The meme coin sector is ending 2025 on a difficult note, with market data showing a steep decline in value and investor interest. Over the past 12 months, meme-based crypto projects have collectively shed close to $14 billion in market capitalisation as prices slumped alongside a broader downturn and weakening retail demand.
Eight of the ten largest meme coins now sit on significant double-digit losses, reflecting a sharp shift in sentiment toward more utility-driven digital assets. This downturn has also eroded the sector’s overall presence in the crypto landscape.
According to figures from BestWallet.com, meme coins now account for just 1.2% of the total crypto market cap, marking a 0.5% decline compared to the same period last year.
Meme Coins` Market Share Plunged 4x in Just Year and a Half
After the ups and downs of 2023 and a dramatic comeback in 2024, stricter global regulations and fading retail enthusiasm have turned 20205 into a rough year for major meme coins. Many retail investors pulled out amid rising market volatility, leaving most leading tokens with massive double-digit losses. According to CoinMarketCap data, eight of the ten largest meme projects by market capitalization have suffered double-digit price drops year-to-date, with each losing between 20% and 80% of their value.
And while this shakeout has opened the door for a new wave of memes like Bitcoin Hyper, Maxi Doge, and Pepenode, projects built on community-driven models, presale buzz, and fresh tokenomics, the aftermath still saw billions wiped from total market cap and a massive plunge in meme coins` market share.
Last November, the meme coin market cap stood at $60 billion, accounting for 1.79% of the total crypto market cap. Since then, meme coins have collectively lost close to $14 billion, bringing their combined value down to $46.7 billion last week and dragging their market share to 1.23%. This represents a considerable 0.5% drop in a single year, and a fourfold decline from the July 2024 peak, when meme projects made up nearly 5% of the total crypto market cap.

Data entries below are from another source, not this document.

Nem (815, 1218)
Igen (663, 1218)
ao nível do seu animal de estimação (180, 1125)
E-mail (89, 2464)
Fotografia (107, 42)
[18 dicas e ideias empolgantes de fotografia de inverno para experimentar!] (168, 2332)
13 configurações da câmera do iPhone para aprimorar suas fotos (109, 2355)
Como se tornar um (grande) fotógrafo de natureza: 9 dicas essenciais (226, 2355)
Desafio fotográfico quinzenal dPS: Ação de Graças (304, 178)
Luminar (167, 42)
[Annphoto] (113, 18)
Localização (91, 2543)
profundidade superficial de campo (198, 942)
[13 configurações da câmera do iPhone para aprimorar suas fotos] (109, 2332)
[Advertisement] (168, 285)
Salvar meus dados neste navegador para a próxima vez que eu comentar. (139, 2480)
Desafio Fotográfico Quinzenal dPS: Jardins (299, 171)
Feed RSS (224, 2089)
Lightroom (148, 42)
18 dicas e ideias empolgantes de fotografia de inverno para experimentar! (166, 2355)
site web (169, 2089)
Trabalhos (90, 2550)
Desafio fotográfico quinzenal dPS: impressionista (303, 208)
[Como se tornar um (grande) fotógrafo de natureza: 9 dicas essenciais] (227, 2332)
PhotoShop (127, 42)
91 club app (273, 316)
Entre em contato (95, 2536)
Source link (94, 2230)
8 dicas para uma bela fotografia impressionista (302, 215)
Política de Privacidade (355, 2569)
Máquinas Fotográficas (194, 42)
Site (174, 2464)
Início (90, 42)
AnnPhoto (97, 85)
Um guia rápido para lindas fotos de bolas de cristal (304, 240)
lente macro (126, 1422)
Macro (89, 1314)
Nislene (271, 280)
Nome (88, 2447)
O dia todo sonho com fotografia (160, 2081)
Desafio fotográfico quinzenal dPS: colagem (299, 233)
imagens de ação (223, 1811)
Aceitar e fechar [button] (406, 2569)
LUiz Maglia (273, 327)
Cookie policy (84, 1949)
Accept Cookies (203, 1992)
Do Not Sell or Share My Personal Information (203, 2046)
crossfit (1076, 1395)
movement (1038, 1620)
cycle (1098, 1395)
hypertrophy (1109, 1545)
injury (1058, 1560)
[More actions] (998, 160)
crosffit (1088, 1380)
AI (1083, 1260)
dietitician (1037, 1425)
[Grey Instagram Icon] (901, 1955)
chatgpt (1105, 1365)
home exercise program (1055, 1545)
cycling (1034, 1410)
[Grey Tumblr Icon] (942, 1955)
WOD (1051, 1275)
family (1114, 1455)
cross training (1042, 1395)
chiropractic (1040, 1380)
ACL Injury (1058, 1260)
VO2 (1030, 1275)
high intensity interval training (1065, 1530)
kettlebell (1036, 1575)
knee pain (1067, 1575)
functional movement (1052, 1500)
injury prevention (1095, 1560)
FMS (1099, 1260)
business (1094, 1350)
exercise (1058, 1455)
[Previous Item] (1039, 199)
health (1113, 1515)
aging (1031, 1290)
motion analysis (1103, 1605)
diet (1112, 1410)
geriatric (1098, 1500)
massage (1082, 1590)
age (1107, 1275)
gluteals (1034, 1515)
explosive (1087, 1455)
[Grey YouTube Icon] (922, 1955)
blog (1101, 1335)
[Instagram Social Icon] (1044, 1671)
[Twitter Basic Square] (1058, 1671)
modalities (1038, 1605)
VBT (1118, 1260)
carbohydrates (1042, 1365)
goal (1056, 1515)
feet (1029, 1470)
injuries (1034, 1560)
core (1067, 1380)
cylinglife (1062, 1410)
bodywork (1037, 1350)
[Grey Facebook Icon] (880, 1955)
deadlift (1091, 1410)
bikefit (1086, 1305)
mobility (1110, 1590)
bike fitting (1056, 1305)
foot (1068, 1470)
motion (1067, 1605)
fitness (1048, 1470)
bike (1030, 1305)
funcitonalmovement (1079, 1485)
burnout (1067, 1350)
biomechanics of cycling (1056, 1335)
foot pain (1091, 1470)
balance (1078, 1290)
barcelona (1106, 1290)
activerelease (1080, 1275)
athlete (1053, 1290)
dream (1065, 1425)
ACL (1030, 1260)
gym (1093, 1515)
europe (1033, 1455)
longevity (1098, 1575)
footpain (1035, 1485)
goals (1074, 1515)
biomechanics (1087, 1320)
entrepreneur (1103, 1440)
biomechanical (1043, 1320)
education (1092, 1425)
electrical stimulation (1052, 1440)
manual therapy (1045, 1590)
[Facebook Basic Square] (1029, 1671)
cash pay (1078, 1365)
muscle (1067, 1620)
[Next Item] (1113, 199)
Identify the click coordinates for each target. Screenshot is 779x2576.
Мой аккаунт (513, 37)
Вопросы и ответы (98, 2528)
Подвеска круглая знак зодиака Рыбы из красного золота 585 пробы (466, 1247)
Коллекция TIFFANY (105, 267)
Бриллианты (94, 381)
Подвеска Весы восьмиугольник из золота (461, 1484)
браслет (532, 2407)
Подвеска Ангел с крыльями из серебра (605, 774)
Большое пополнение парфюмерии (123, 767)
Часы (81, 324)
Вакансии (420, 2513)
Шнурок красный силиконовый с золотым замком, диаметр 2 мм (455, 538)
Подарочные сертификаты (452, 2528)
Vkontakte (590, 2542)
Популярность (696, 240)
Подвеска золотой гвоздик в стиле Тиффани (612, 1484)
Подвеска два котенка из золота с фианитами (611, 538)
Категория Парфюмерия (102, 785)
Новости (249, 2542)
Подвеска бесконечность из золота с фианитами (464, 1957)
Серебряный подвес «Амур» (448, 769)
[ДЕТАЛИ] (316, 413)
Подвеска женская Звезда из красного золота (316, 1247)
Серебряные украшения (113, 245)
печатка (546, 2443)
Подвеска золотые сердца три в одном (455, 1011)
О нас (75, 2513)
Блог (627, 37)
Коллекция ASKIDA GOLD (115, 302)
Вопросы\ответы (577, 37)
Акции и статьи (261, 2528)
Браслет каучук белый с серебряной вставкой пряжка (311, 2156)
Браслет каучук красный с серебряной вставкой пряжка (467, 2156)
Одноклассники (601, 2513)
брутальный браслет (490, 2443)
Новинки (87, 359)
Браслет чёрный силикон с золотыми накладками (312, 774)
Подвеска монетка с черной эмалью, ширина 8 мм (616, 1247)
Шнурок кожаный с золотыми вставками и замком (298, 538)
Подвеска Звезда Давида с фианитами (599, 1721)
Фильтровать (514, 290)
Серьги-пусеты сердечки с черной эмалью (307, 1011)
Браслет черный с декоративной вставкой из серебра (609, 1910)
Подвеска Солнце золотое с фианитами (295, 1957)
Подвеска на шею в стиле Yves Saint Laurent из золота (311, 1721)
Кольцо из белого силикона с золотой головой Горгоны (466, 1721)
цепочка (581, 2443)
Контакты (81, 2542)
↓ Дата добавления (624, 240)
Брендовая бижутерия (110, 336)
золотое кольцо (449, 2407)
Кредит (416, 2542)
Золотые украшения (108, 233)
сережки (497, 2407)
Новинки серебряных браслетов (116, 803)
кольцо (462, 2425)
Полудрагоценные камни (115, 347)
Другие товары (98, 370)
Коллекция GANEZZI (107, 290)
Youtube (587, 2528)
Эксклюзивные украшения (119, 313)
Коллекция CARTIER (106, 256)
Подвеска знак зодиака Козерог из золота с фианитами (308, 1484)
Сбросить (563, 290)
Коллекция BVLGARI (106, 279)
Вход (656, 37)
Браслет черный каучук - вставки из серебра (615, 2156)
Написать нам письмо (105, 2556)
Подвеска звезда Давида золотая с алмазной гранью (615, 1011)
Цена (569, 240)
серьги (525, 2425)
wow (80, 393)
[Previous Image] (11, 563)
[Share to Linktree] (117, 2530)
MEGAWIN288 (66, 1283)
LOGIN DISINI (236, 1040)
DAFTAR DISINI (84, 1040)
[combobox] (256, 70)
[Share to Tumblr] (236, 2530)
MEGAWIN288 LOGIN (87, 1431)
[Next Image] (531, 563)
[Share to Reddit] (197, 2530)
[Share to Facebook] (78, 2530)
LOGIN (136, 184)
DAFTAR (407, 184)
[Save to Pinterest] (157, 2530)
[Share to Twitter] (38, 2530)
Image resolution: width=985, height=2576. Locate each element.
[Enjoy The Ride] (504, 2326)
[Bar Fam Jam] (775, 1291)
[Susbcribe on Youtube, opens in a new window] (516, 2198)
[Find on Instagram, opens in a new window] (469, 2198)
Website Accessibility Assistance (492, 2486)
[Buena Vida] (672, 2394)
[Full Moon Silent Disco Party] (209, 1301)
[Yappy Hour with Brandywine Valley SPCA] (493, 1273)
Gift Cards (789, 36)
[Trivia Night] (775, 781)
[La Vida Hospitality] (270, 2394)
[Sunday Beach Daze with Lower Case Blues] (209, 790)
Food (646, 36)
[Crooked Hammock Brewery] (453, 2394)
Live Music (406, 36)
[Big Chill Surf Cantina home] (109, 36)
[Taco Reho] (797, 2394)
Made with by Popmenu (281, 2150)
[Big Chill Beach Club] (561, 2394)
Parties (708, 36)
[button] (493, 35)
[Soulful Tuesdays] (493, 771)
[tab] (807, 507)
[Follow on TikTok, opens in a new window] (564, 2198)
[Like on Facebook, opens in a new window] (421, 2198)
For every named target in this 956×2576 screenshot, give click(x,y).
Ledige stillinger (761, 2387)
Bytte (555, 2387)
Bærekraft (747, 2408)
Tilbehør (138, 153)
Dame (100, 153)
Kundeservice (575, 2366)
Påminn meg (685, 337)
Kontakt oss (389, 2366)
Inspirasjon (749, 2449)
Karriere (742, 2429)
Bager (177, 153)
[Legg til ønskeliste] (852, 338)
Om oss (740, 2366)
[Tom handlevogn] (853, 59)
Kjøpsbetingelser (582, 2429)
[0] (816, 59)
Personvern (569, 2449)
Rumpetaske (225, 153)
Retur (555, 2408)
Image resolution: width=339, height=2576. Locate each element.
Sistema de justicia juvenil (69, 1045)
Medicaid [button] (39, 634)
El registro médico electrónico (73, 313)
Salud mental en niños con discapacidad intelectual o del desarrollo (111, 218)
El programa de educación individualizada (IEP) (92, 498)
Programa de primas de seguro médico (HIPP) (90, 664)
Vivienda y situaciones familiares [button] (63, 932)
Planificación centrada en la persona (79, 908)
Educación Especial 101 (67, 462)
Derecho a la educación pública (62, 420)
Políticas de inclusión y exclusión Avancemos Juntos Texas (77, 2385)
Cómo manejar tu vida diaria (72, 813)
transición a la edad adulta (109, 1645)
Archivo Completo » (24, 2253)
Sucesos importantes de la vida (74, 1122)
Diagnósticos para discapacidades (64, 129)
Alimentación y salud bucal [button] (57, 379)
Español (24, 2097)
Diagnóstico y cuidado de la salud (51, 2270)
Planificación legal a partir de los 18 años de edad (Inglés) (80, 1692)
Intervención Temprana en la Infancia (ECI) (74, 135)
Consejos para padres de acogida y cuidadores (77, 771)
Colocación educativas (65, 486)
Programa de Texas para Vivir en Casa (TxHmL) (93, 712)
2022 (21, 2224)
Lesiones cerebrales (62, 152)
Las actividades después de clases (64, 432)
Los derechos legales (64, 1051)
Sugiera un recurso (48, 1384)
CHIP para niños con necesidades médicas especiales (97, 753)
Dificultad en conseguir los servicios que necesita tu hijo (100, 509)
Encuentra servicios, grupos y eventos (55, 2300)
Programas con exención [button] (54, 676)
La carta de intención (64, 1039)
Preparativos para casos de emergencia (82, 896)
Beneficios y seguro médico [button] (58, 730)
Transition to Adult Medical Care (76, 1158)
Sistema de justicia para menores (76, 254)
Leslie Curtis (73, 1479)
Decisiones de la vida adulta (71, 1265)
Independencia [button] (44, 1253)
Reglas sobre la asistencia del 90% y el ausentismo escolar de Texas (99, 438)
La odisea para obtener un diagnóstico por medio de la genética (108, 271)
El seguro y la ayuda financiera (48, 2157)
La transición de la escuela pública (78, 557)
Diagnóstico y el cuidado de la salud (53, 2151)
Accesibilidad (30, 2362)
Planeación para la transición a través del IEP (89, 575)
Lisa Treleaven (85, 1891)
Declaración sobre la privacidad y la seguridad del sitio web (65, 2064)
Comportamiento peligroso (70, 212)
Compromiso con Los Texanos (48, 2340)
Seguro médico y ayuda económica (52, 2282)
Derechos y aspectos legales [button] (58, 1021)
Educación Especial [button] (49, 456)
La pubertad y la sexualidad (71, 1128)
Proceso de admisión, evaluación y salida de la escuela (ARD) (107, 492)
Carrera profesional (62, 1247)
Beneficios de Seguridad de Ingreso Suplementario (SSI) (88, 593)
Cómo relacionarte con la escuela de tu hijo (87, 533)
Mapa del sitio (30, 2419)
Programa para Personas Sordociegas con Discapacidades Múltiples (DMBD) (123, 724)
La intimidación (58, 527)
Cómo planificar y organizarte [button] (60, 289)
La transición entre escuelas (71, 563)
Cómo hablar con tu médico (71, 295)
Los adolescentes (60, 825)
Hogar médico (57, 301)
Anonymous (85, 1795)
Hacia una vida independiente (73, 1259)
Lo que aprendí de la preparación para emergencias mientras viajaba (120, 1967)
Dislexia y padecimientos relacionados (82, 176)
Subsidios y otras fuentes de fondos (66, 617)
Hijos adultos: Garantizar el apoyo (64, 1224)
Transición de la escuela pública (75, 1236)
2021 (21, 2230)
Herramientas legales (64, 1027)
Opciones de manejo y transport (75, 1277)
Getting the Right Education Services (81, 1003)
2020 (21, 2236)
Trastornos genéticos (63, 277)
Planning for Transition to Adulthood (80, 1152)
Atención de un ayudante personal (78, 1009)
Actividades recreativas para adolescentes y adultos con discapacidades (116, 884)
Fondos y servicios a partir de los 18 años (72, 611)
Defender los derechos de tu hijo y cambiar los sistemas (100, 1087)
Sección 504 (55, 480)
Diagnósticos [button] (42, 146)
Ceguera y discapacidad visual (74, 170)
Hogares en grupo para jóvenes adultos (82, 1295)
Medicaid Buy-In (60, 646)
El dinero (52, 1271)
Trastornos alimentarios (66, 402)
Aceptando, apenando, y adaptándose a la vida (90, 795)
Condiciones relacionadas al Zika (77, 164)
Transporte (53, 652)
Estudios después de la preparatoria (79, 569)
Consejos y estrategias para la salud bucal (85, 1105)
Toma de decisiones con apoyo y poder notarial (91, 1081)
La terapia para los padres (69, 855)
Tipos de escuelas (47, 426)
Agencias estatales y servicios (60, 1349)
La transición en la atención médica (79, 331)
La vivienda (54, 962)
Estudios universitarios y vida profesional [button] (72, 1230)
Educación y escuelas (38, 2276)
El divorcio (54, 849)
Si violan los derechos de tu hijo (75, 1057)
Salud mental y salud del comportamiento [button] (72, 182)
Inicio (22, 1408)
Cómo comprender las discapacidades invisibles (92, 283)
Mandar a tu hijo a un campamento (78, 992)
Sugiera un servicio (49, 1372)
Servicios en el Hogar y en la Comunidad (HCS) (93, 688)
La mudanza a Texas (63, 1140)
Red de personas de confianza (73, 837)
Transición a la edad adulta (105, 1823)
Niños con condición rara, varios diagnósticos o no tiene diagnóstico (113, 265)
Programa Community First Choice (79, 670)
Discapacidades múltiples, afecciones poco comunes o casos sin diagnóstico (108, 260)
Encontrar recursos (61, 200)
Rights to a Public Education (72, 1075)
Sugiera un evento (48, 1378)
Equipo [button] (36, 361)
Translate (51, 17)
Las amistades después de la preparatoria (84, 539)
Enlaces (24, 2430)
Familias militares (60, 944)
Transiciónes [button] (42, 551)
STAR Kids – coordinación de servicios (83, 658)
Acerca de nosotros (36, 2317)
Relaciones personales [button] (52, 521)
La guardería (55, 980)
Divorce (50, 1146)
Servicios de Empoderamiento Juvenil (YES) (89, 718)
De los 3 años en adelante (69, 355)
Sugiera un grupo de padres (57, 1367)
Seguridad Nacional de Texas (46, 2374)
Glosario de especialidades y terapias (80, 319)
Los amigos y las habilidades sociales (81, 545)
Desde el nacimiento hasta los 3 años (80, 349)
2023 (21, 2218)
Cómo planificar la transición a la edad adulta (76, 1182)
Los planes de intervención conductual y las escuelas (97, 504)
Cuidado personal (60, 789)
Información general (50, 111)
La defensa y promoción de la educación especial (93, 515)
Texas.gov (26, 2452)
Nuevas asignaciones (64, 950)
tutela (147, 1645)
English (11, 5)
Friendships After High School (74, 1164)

Shiba Inu, Pepe, and Dogecoin Top with $5.9B, $2.2B, and $2.1B in Market Cap Losses
Traditional meme coins and market veterans like Dogecoin, Shiba Inu, and Pepe, all heavily reliant on community hype and with limited real-world adoption, were among the first to crumble when sentiment turned risk-off, suffering the biggest dollar-value losses among all major memes.
The CoinMarketCap data show that Shiba Inu suffered the biggest wipeout, losing a massive $5.9 billion in market cap year-over-year. Pepe and Dogecoin followed, each losing roughly $2.2 billion in value since last November. Dogwifhat, Pudgy Penguins, Floki, Bonk, and SPX6900 follow, with losses of $1.9 billion, $850 million, $750 million, $500 million, and $200 million, respectively.
Altogether, these eight projects have collectively lost a staggering $13.6 billion in combined market cap, making 97% of the total meme coin market cap decline over the past year.